Exercise details: Please put the lines, from the line containing "Image resolution: width=1344" through the final line, into a JSON list of strings with one string per line and no blank lines. Leave the pictures out of the answer.

(Information begins)

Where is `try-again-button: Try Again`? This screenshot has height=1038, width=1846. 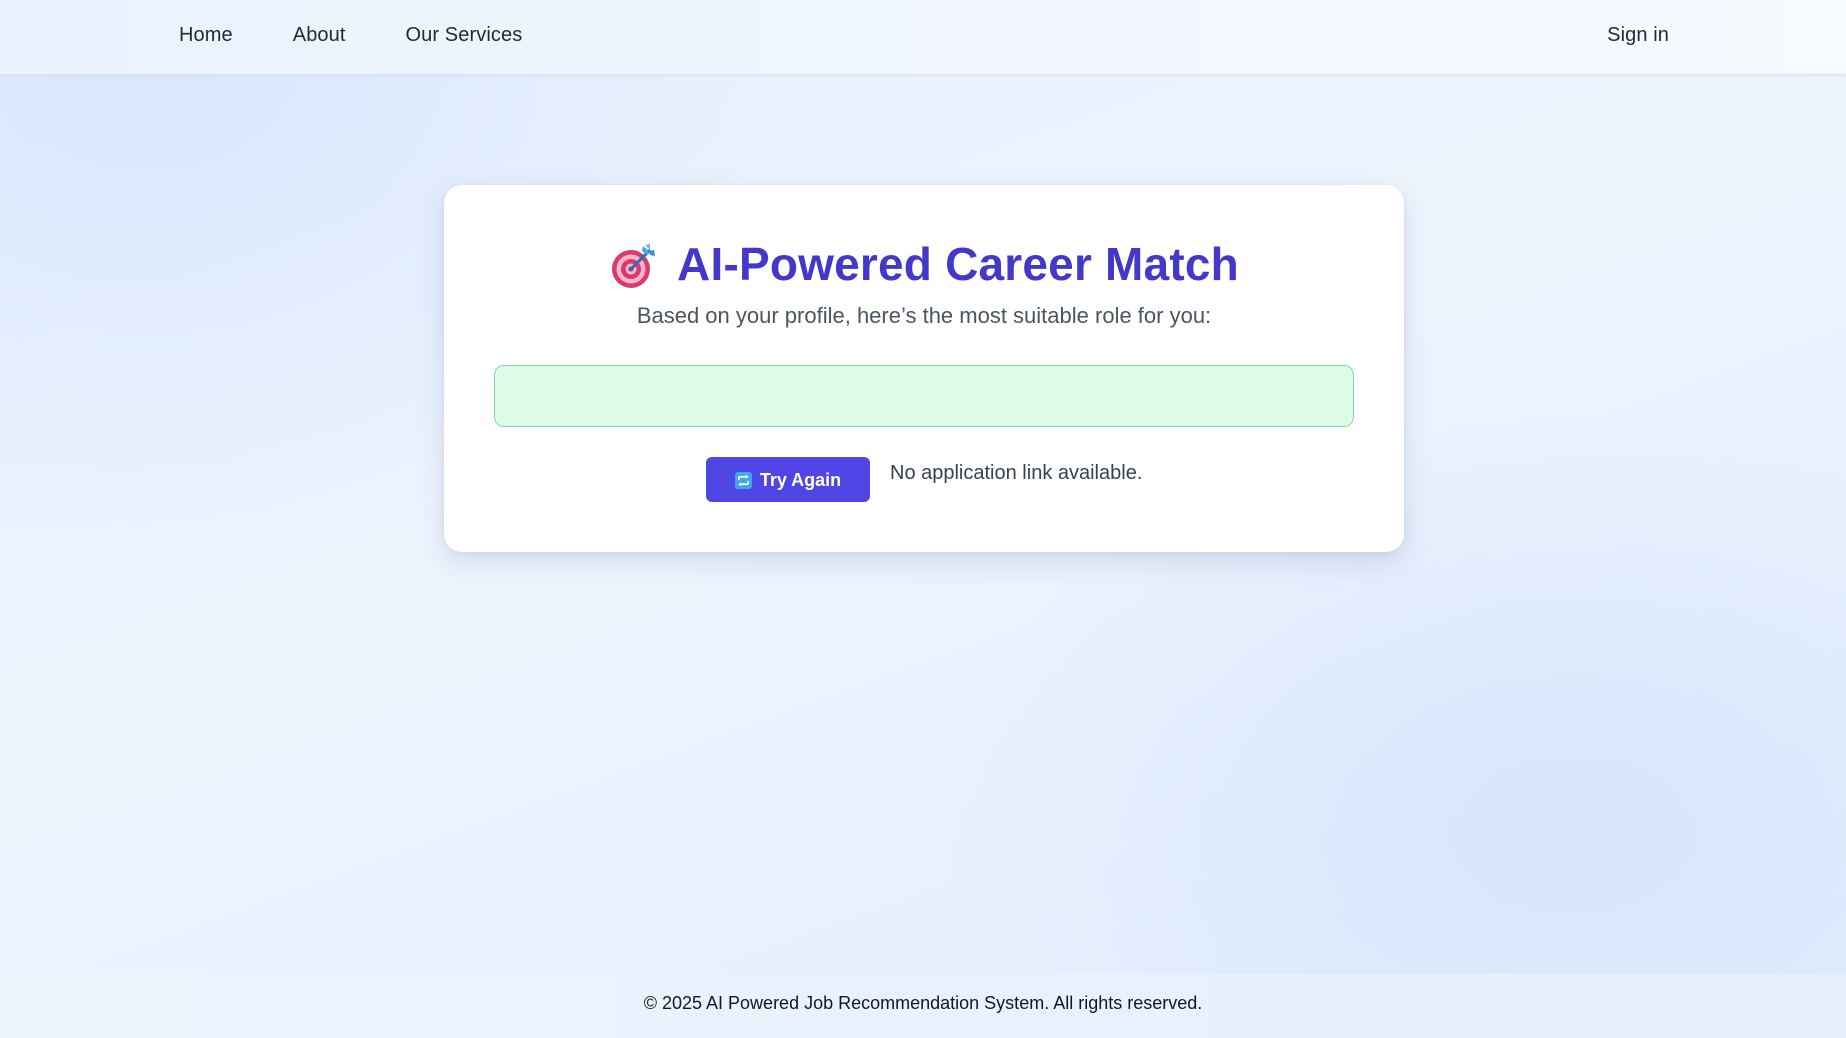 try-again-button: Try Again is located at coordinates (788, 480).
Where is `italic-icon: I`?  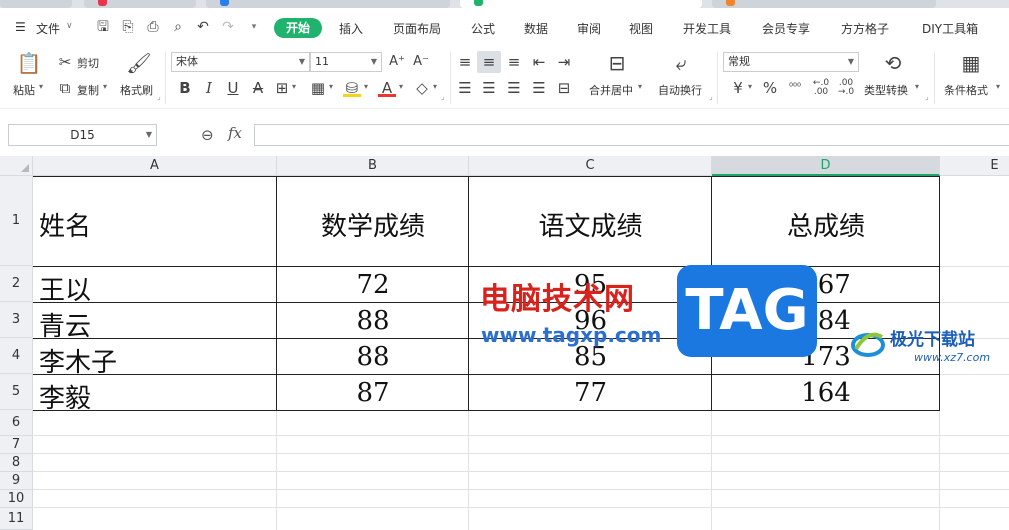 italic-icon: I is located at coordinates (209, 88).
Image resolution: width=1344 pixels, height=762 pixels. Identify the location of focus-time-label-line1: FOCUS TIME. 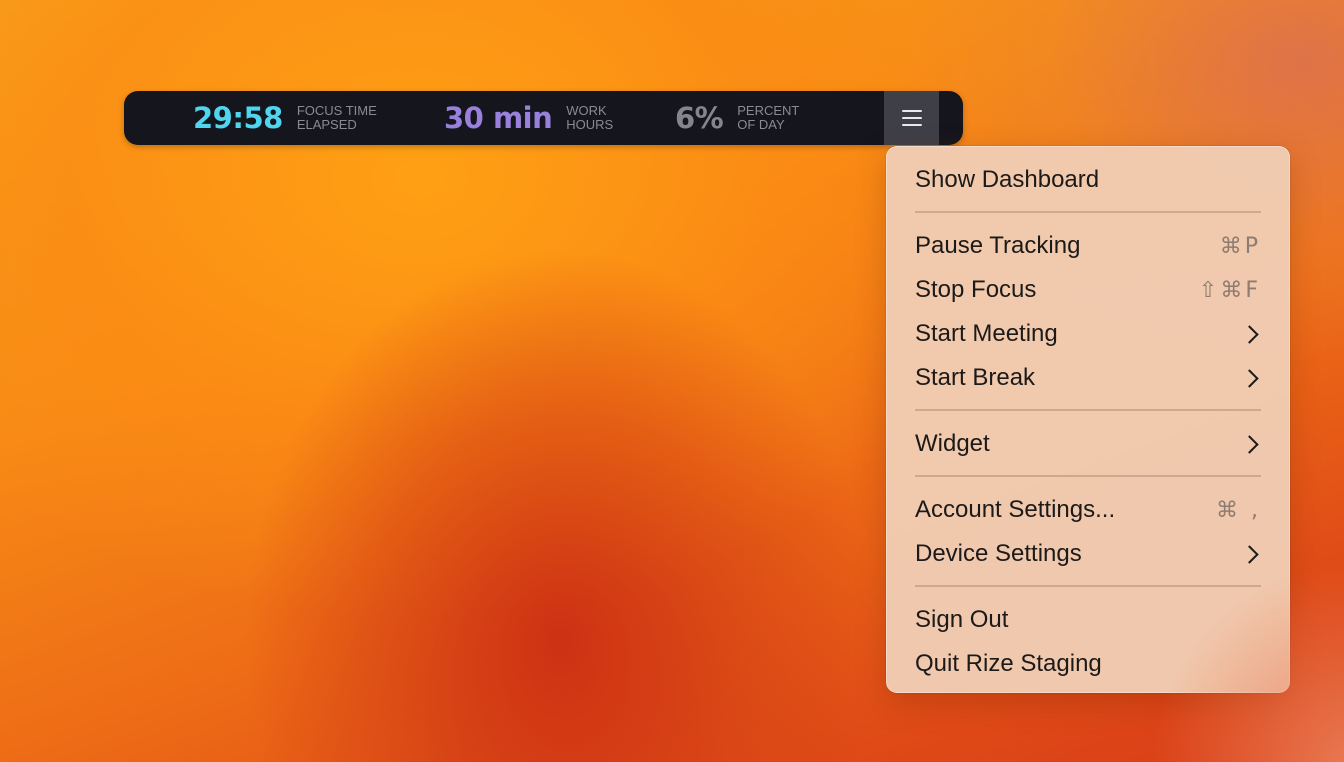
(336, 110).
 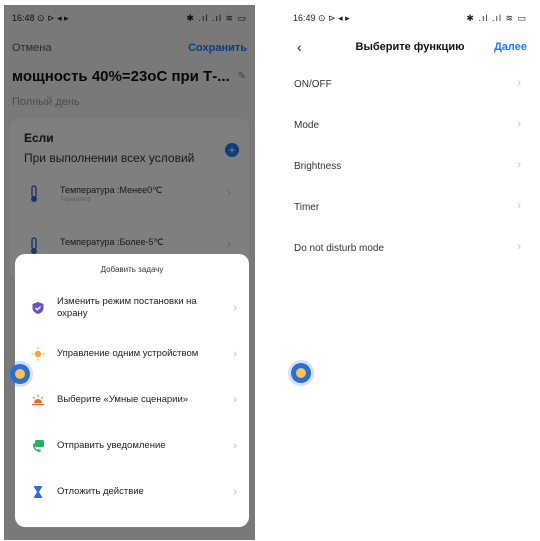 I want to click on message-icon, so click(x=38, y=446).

(Information ends)

Answer for this exercise:
[
  "Image resolution: width=1344 pixels, height=762 pixels. Identify the location of focus-time-label-line1: FOCUS TIME. ",
  "(336, 110).",
  "  I want to click on message-icon, so click(x=38, y=446)."
]